Given two sorted vectors consisting of unique values between 0 and some known 'n'. And size of one vector (set1) will always be greater than that of candidate vector set2.

Query: Is to determine whether given set2 is a subset of set1 or not?

Is their any better and efficient way of doing this apart from the following implementation in C++11?

#include <iostream>
#include <vector>


bool subSetCheck(std::vector<int> set1, std::vector<int> set2) {

    //Set1 & 2 are always sorted and contain only unique integers from 0 to some known 'n'
    //Set1 is always larger than Set2 in size

    std::vector<int>::iterator it1 = set1.begin();
    std::vector<int>::iterator it2 = set2.begin();
    bool subSet = true;
    for (; (it1 != set1.end()) && (it2 !=set2.end()) ;) {

        if ( *it1 == *it2) {++it1; ++it2;}
        else if( *it1 > *it2) ++it2;
        else ++it1;
    }

    if (it1 ==set1.end()) subSet = false;

    return subSet;
}

int main () {

    std::vector<int> set1{0,1,2,3,4};
    std::vector<int> set2{0,1,5};

    if (subSetCheck(set1,set2)) std::cout << "Yes, set2 is subset of set1." << std::endl;
    else std::cout << "No! set2 is not a subset of set1." << std::endl;

    return 0;
}

You can use std::includes :

std::vector<int> a{1,2,3,4,5};
std::vector<int> b{1,2,6};
std::cout << std::includes(a.begin(), a.end(), b.begin(), b.end()) << std::endl;

Yes, there are more efficient ways. The answer to your question depends on whether you assume that most of the time, the vector will be a subset, or not.

This is all assuming that there are no duplicate elements.

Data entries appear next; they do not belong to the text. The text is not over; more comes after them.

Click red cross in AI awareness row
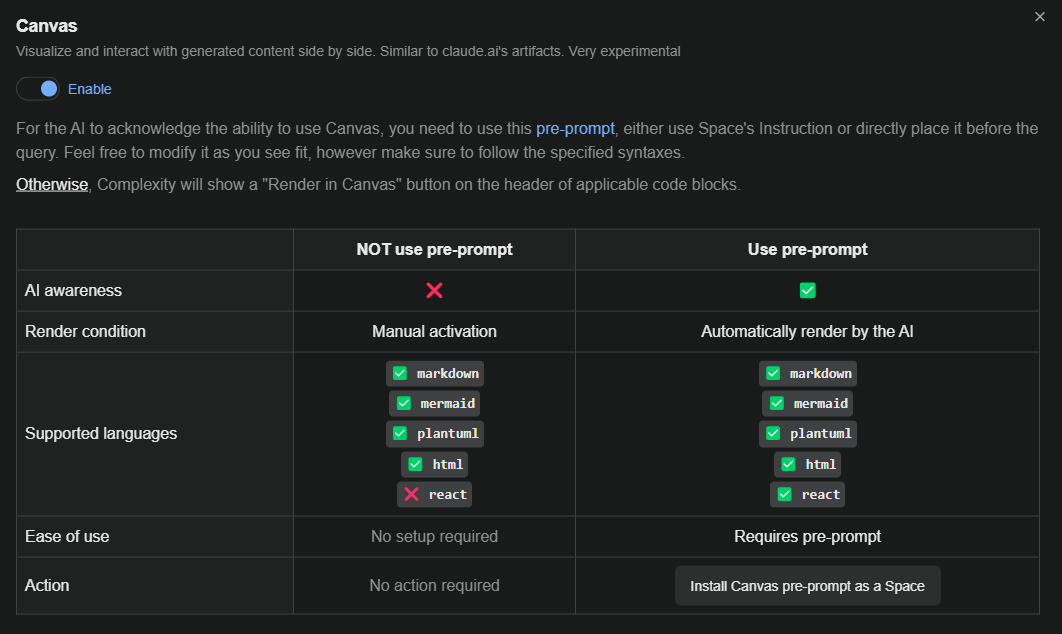tap(434, 290)
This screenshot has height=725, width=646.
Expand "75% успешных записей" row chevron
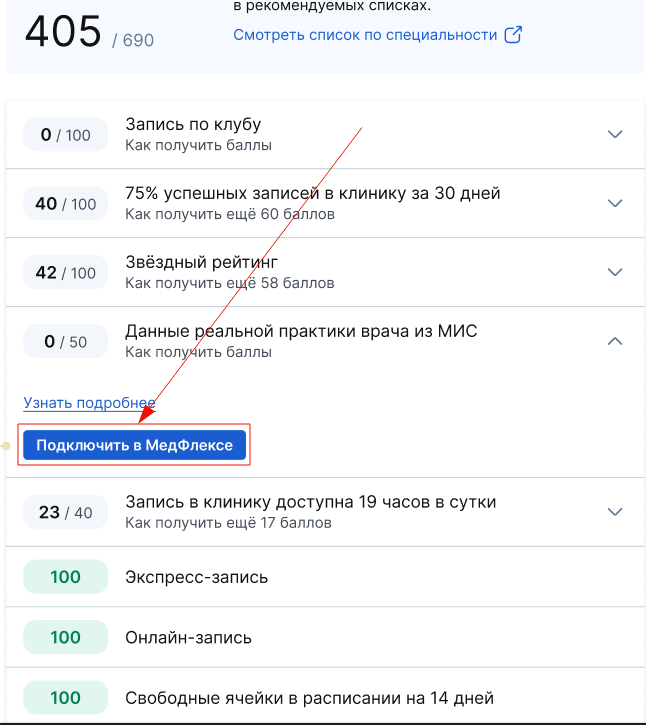[x=615, y=203]
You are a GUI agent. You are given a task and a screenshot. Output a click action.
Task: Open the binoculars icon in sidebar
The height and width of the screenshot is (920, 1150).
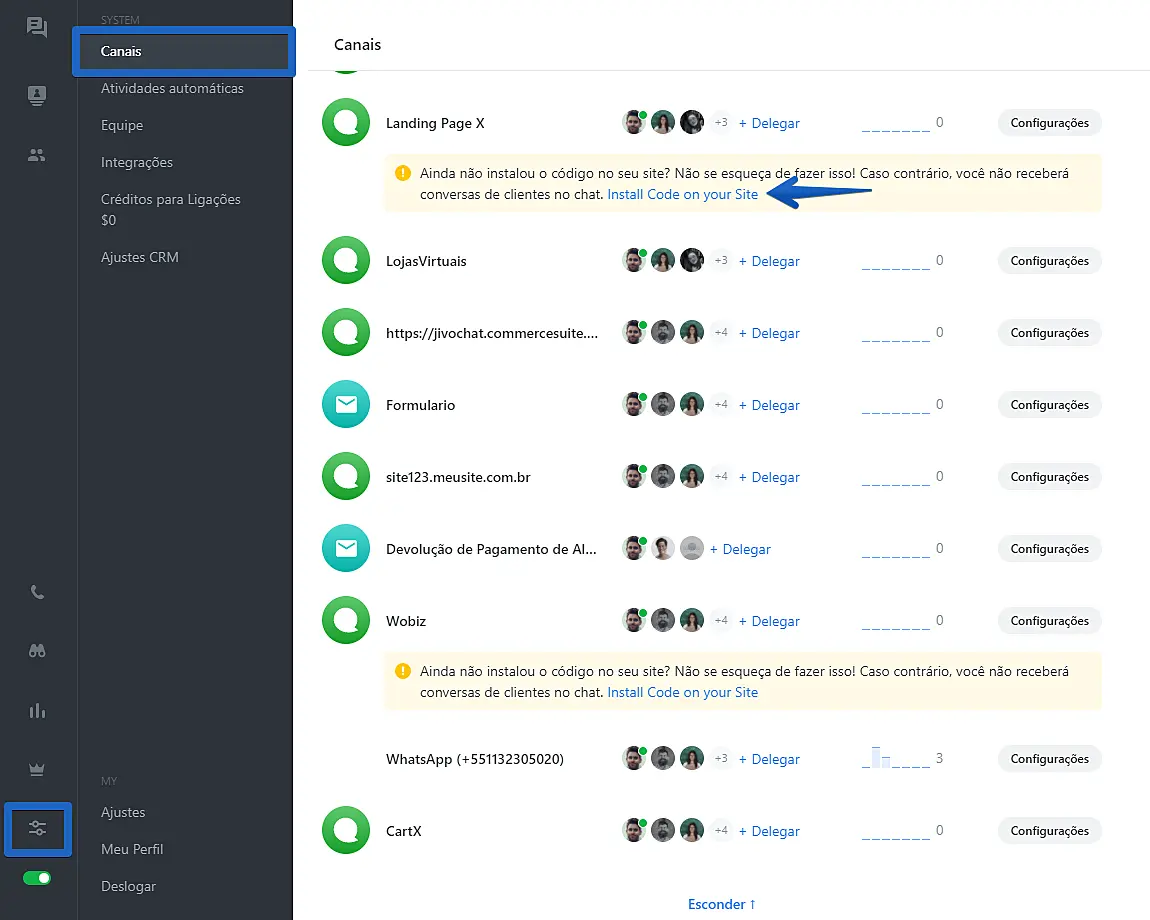click(x=37, y=651)
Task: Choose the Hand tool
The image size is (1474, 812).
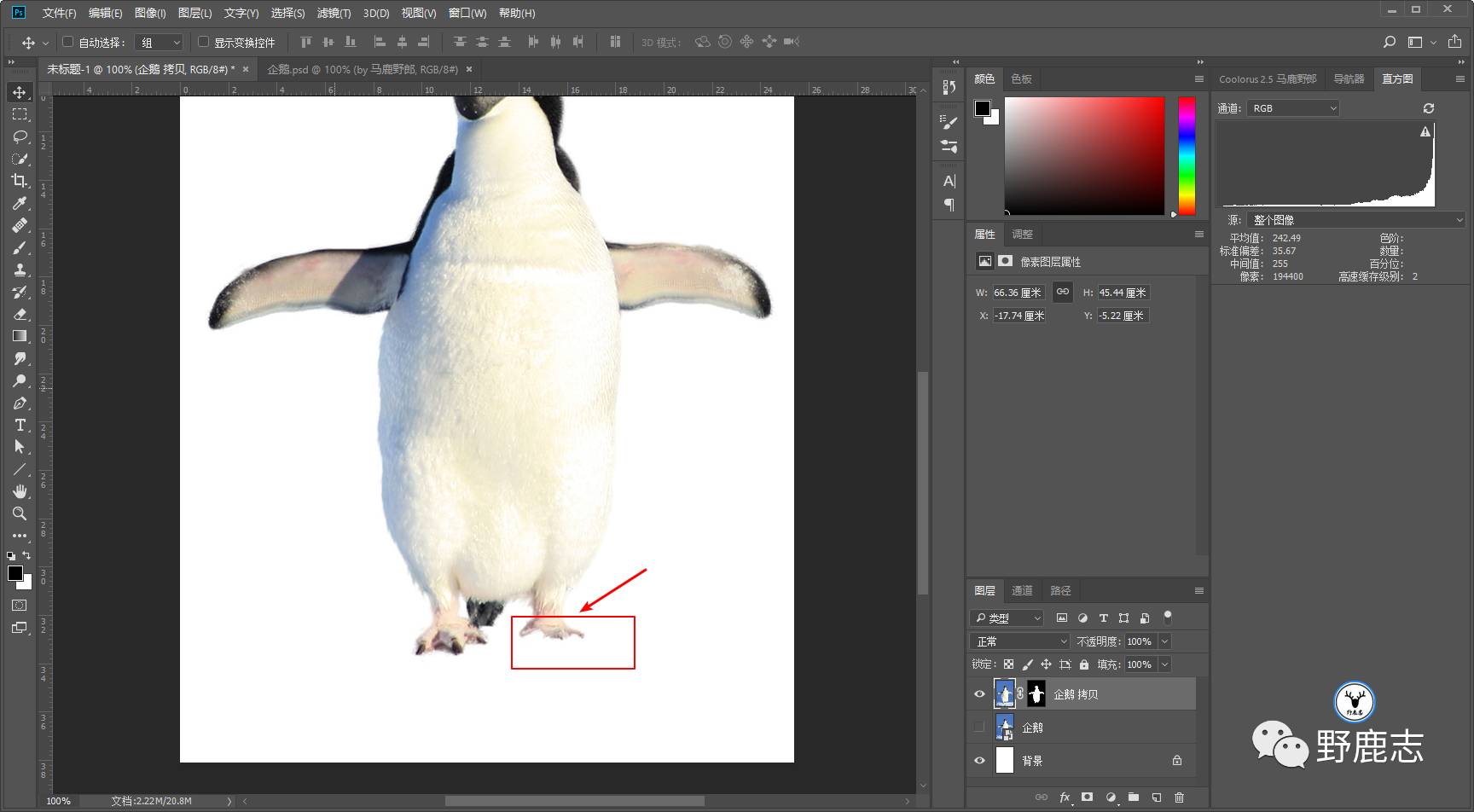Action: click(19, 491)
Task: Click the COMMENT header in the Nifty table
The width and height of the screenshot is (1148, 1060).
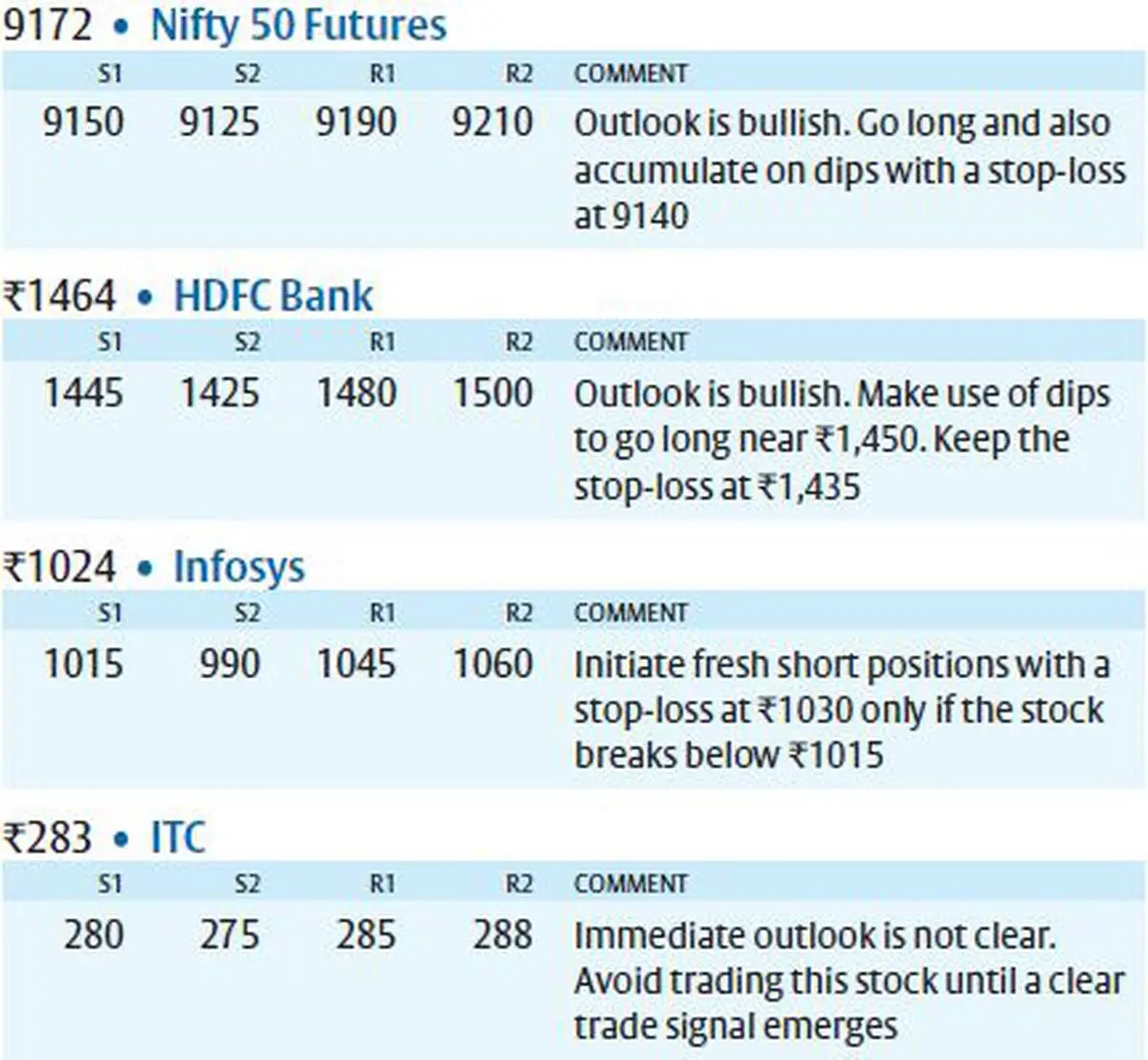Action: [x=630, y=74]
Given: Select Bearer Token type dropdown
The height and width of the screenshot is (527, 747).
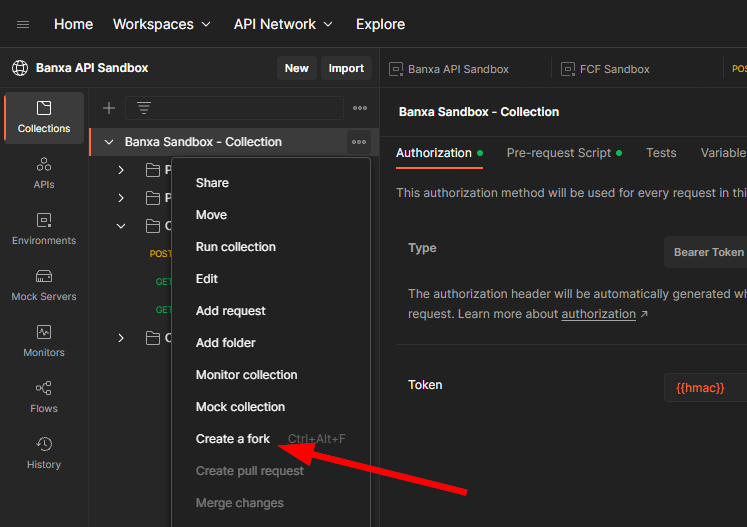Looking at the screenshot, I should pyautogui.click(x=706, y=252).
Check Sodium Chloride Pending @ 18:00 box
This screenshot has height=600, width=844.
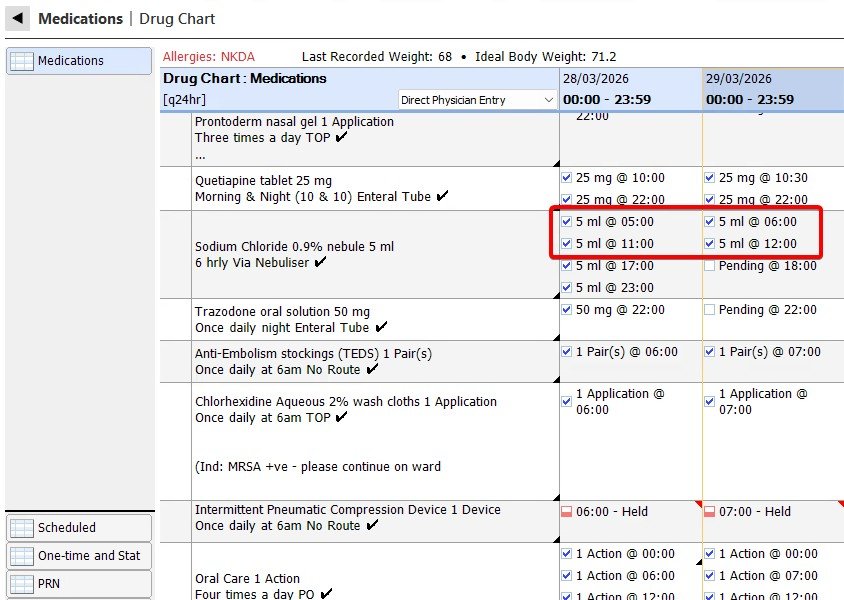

Let's look at it this way. If vec2 happens to be a subset of vec1, then verifying that will take O(vec1.size()), because you have to look at every element.

In that case, your implementation is already pretty close to optimal. You could improve by using binary search to find the first matching element in vec1, instead of linear search as you do now.

Once you found the element, there is really not much else that you can do rather than iterate through all elements and compare.

If, on the other hand, you assume that most of the time set2 is not a susbet of set1, you should follow a different approach.

The beginning is the same: use binary search to find the first element of set2 in set1.

Then, use binary search to find the last element of set2 in set1.

Then, check whether the size of the span matches the size of set2. If not, you can bail out right now.

Finally, if the size matches, do the element-by-element comparison.

Things get trickier if you have duplicate elements, and figuring out how exactly to do that is left as an exercise to the reader.